Co-stars June Haver and Fred MacMurray met while working on this film, and were later married.
 
Where Do We Go from Here? has to date not been released on any traditional home video format. For years the only release was a recording taken directly from the soundtrack of the film, issued on LP (Ariel KWH 10) and a set of rehearsal recordings performed by Kurt Weill and Ira Gershwin is currently available on the CD Tryout (DRG Records) including extended versions of the songs "Nina, the Pinta, the Santa Maria", "Song of the Rhineland", and "Manhattan (Indian Song)."

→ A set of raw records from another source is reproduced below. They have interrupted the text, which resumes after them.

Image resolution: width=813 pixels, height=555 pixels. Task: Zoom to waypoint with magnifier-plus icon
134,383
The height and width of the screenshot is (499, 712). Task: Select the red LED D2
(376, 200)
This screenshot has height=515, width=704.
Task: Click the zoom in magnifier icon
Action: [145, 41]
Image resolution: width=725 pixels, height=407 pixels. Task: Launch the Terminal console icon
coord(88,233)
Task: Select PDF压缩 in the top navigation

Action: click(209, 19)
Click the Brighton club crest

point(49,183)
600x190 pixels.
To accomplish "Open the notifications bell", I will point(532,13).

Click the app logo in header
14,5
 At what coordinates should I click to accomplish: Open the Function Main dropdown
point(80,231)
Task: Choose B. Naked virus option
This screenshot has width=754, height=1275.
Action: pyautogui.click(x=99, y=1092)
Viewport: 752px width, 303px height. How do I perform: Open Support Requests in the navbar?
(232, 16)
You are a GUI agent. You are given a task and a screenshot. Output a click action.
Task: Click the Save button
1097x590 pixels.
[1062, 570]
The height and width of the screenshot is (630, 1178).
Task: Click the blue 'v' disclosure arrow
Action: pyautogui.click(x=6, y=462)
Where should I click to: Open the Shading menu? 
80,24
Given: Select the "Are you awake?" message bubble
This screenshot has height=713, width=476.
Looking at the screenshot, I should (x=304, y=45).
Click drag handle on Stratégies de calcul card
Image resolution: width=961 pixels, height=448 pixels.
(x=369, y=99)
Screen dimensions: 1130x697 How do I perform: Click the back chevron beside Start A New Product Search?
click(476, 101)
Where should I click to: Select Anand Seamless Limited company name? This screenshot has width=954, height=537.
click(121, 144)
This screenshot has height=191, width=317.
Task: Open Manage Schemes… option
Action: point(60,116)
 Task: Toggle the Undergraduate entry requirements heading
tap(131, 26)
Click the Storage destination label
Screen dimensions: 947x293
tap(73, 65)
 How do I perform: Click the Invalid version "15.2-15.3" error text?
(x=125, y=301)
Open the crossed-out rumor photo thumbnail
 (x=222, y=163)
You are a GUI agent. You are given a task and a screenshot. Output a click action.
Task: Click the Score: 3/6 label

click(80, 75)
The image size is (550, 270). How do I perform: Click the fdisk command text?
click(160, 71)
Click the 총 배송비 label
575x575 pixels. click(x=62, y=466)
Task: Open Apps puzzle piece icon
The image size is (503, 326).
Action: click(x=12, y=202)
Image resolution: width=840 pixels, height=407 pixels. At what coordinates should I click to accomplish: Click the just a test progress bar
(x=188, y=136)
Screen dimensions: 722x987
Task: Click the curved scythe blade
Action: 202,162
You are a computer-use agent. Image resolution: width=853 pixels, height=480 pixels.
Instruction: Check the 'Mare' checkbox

A Manufactured-on-Demand-DVD was released through the Fox Archive MOD program in 2012.

Musical numbers
 All at Once – Sung by Fred MacMurray
 Morale – Sung and Danced by June Haver and Chorus
 If Love Remains – Sung and Danced by Fred MacMurray, Joan Leslie (dubbed by Sally Sweetland) and Chorus
 Song of the Rhineland – Sung and Danced by June Haver, Herman Bing and Chorus
 Columbus (The Nina, the Pinta, the Santa Maria) – Sung by Carlos Ramírez, Fred MacMurray, Fortunio Bonanova and Chorus
 All at Once (reprise) – Sung by Fred MacMurray and Joan Leslie (dubbed by Sally Sweetland)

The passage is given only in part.